* REQUIRED ACTION
Down to the last line, repeat the entries exactly.

Dataset entries
== == ==

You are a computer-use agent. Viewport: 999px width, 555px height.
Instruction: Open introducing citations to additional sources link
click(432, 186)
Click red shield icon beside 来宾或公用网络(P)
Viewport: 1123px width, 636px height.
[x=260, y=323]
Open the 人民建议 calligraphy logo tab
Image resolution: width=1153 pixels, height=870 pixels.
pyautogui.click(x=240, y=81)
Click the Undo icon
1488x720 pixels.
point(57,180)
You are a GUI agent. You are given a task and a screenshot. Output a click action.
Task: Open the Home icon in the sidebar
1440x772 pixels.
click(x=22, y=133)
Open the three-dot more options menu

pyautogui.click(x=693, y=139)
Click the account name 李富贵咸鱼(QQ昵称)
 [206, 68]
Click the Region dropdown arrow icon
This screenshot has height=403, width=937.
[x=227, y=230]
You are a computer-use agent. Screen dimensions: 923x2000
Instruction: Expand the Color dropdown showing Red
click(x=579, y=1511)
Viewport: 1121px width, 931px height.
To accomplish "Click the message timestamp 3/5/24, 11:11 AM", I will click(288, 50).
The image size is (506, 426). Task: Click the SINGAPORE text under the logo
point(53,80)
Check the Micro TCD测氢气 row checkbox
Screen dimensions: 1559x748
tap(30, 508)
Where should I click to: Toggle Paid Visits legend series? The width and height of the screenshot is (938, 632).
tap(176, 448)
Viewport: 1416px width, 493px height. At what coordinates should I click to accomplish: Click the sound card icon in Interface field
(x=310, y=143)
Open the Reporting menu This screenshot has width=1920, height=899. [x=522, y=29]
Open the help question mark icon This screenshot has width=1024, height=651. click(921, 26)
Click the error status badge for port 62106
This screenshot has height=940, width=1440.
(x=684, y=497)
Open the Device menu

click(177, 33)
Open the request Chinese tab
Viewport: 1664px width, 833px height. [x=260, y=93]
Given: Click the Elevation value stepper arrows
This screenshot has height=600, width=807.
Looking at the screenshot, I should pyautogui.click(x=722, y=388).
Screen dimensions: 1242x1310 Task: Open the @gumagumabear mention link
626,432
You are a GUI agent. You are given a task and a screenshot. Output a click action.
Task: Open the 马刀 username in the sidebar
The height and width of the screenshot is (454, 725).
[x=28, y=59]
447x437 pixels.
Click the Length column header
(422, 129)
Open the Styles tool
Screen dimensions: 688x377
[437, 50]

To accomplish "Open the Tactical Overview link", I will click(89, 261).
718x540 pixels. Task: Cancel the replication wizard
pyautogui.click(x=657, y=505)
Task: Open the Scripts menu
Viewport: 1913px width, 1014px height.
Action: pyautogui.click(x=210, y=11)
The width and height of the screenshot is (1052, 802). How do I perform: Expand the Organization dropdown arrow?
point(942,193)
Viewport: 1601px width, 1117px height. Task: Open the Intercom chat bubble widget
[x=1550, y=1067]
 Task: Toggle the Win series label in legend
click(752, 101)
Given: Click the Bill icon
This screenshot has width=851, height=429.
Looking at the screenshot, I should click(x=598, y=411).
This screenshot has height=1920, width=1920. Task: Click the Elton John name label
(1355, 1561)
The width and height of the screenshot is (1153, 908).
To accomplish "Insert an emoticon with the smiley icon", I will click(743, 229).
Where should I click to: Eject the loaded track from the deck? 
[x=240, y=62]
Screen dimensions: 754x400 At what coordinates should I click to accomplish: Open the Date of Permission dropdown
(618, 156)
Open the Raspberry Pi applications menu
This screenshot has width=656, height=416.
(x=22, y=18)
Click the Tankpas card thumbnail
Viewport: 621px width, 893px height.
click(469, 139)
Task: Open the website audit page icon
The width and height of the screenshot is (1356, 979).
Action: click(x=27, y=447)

== == ==

* OUTPUT BELOW
You are a computer-use agent. Viewport: 999px width, 555px height.
Instruction: Open introducing citations to additional sources link
click(432, 186)
Click red shield icon beside 来宾或公用网络(P)
Viewport: 1123px width, 636px height.
[x=260, y=323]
Open the 人民建议 calligraphy logo tab
Image resolution: width=1153 pixels, height=870 pixels.
pyautogui.click(x=240, y=81)
Click the Undo icon
1488x720 pixels.
point(57,180)
You are a GUI agent. You are given a task and a screenshot. Output a click action.
Task: Open the Home icon in the sidebar
1440x772 pixels.
click(x=22, y=133)
Open the three-dot more options menu

pyautogui.click(x=693, y=139)
Click the account name 李富贵咸鱼(QQ昵称)
 [206, 68]
Click the Region dropdown arrow icon
This screenshot has height=403, width=937.
[x=227, y=230]
You are a computer-use agent. Screen dimensions: 923x2000
Instruction: Expand the Color dropdown showing Red
click(x=579, y=1511)
Viewport: 1121px width, 931px height.
To accomplish "Click the message timestamp 3/5/24, 11:11 AM", I will click(288, 50).
The image size is (506, 426). Task: Click the SINGAPORE text under the logo
point(53,80)
Check the Micro TCD测氢气 row checkbox
Screen dimensions: 1559x748
tap(30, 508)
Where should I click to: Toggle Paid Visits legend series? The width and height of the screenshot is (938, 632).
tap(176, 448)
Viewport: 1416px width, 493px height. At what coordinates should I click to accomplish: Click the sound card icon in Interface field
(x=310, y=143)
Open the Reporting menu This screenshot has width=1920, height=899. [x=522, y=29]
Open the help question mark icon This screenshot has width=1024, height=651. click(921, 26)
Click the error status badge for port 62106
This screenshot has height=940, width=1440.
(x=684, y=497)
Open the Device menu

click(177, 33)
Open the request Chinese tab
Viewport: 1664px width, 833px height. [x=260, y=93]
Given: Click the Elevation value stepper arrows
This screenshot has height=600, width=807.
Looking at the screenshot, I should pyautogui.click(x=722, y=388).
Screen dimensions: 1242x1310 Task: Open the @gumagumabear mention link
626,432
You are a GUI agent. You are given a task and a screenshot. Output a click action.
Task: Open the 马刀 username in the sidebar
The height and width of the screenshot is (454, 725).
[x=28, y=59]
447x437 pixels.
Click the Length column header
(422, 129)
Open the Styles tool
Screen dimensions: 688x377
[437, 50]

To accomplish "Open the Tactical Overview link", I will click(89, 261).
718x540 pixels. Task: Cancel the replication wizard
pyautogui.click(x=657, y=505)
Task: Open the Scripts menu
Viewport: 1913px width, 1014px height.
Action: pyautogui.click(x=210, y=11)
The width and height of the screenshot is (1052, 802). How do I perform: Expand the Organization dropdown arrow?
point(942,193)
Viewport: 1601px width, 1117px height. Task: Open the Intercom chat bubble widget
[x=1550, y=1067]
 Task: Toggle the Win series label in legend
click(752, 101)
Given: Click the Bill icon
This screenshot has width=851, height=429.
Looking at the screenshot, I should click(x=598, y=411).
This screenshot has height=1920, width=1920. Task: Click the Elton John name label
(1355, 1561)
The width and height of the screenshot is (1153, 908).
To accomplish "Insert an emoticon with the smiley icon", I will click(743, 229).
Where should I click to: Eject the loaded track from the deck? 
[x=240, y=62]
Screen dimensions: 754x400 At what coordinates should I click to accomplish: Open the Date of Permission dropdown
(618, 156)
Open the Raspberry Pi applications menu
This screenshot has width=656, height=416.
(x=22, y=18)
Click the Tankpas card thumbnail
Viewport: 621px width, 893px height.
click(469, 139)
Task: Open the website audit page icon
The width and height of the screenshot is (1356, 979).
Action: click(x=27, y=447)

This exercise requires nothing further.